**Prompt**
Word for word, transcribe every line from the one holding "Go to next month with down arrow" through the end of the records, but not the pictures.

**Supplied data**

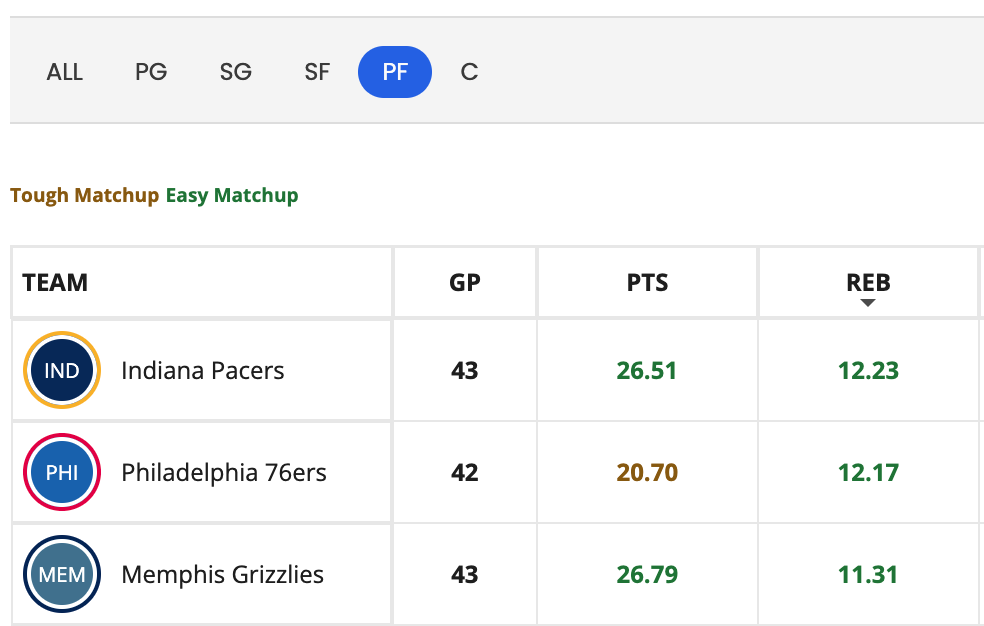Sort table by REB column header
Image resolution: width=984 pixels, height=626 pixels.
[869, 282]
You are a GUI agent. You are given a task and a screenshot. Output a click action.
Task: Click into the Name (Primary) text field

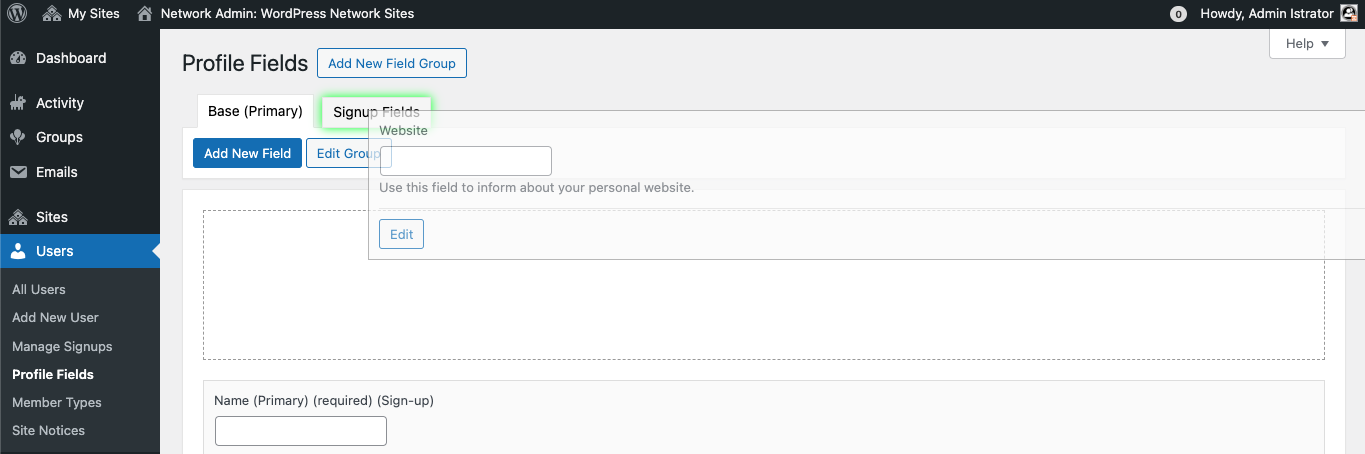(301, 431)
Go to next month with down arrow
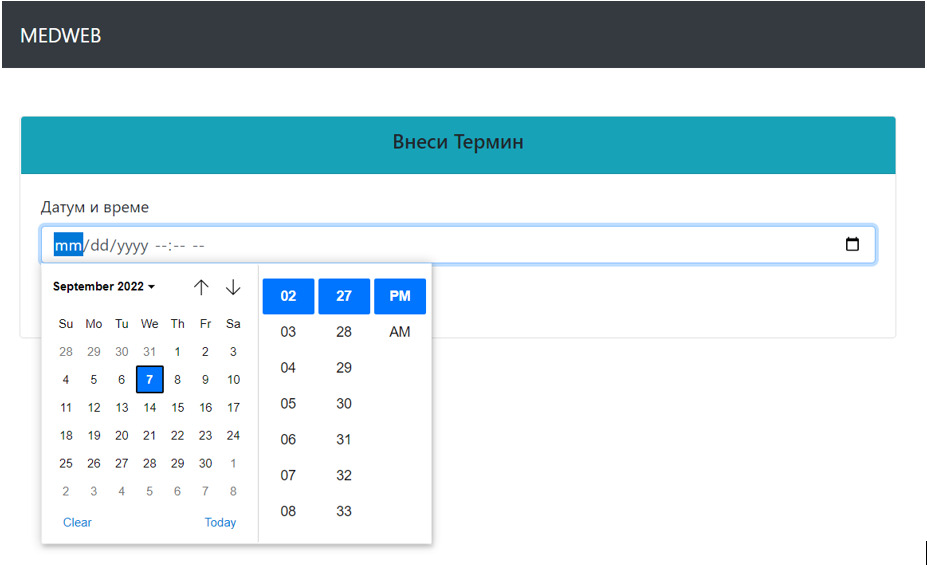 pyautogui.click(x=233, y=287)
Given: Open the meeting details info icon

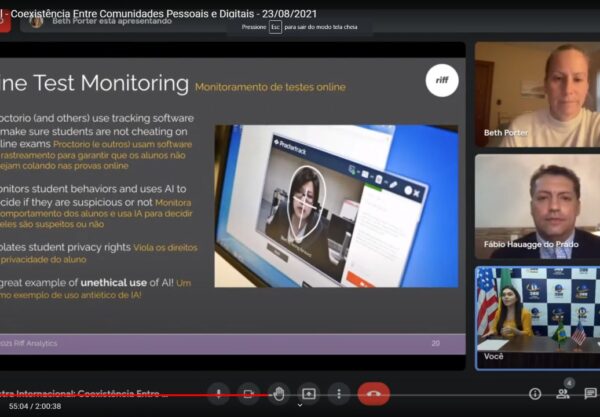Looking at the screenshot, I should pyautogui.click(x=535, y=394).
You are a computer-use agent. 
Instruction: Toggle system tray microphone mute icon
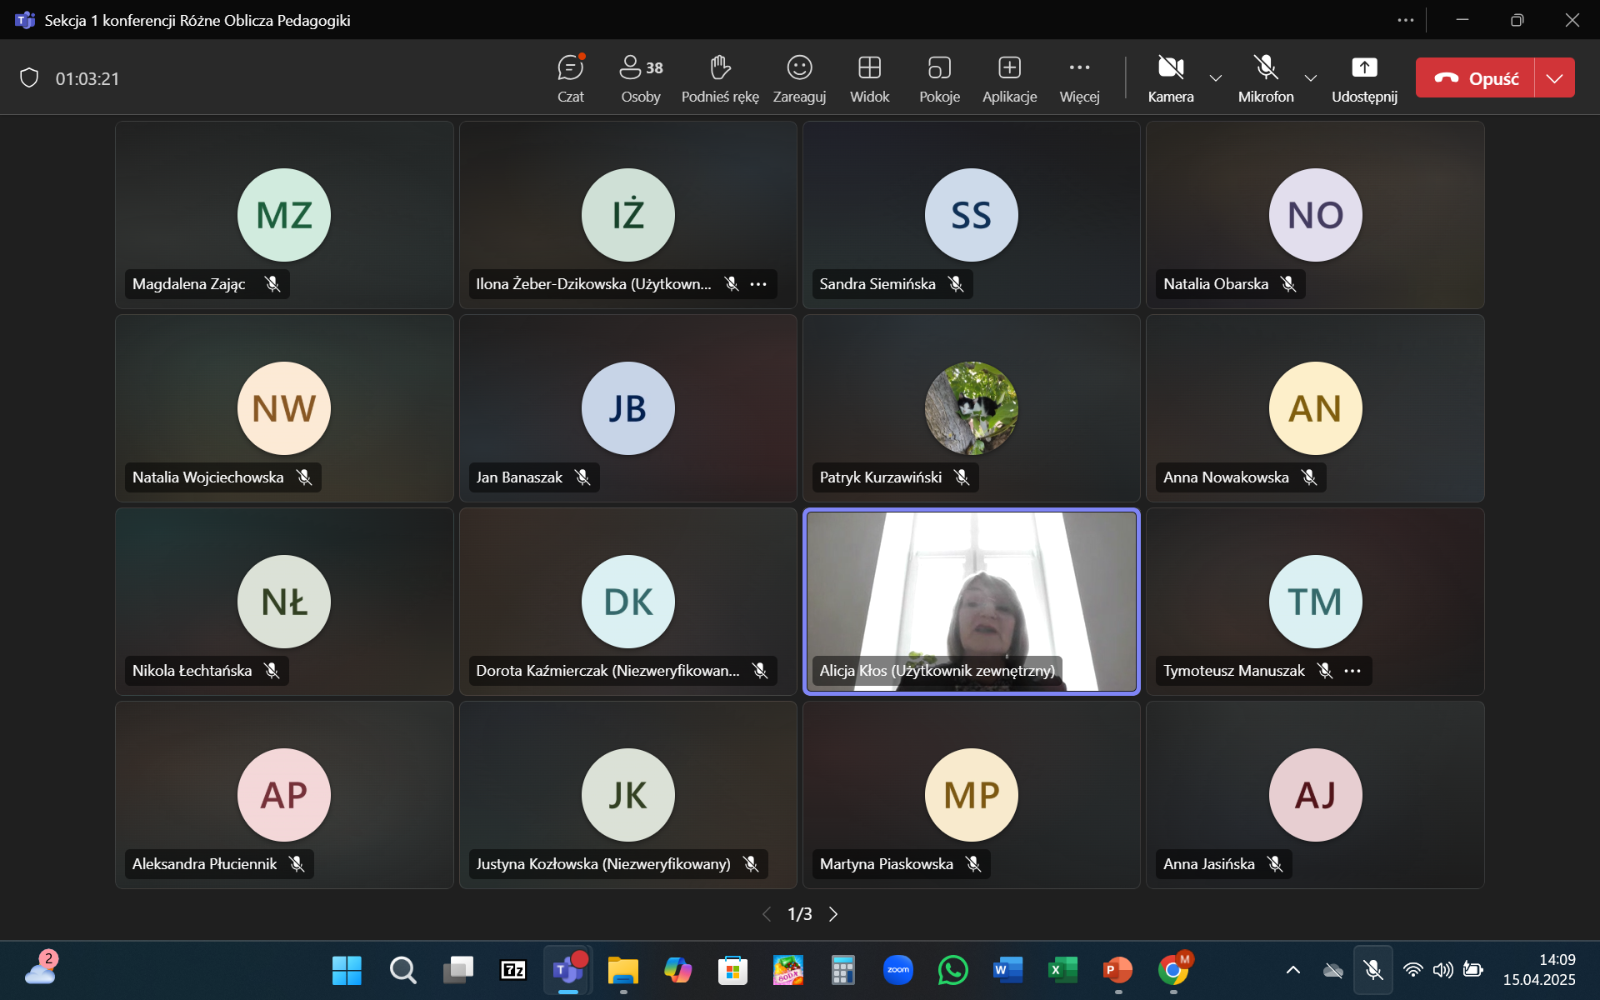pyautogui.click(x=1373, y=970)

**Written response**
Go to next month with down arrow
 pyautogui.click(x=233, y=287)
Given: Open the meeting details info icon

Looking at the screenshot, I should pyautogui.click(x=535, y=394).
You are a computer-use agent. 
Instruction: Toggle system tray microphone mute icon
pyautogui.click(x=1373, y=970)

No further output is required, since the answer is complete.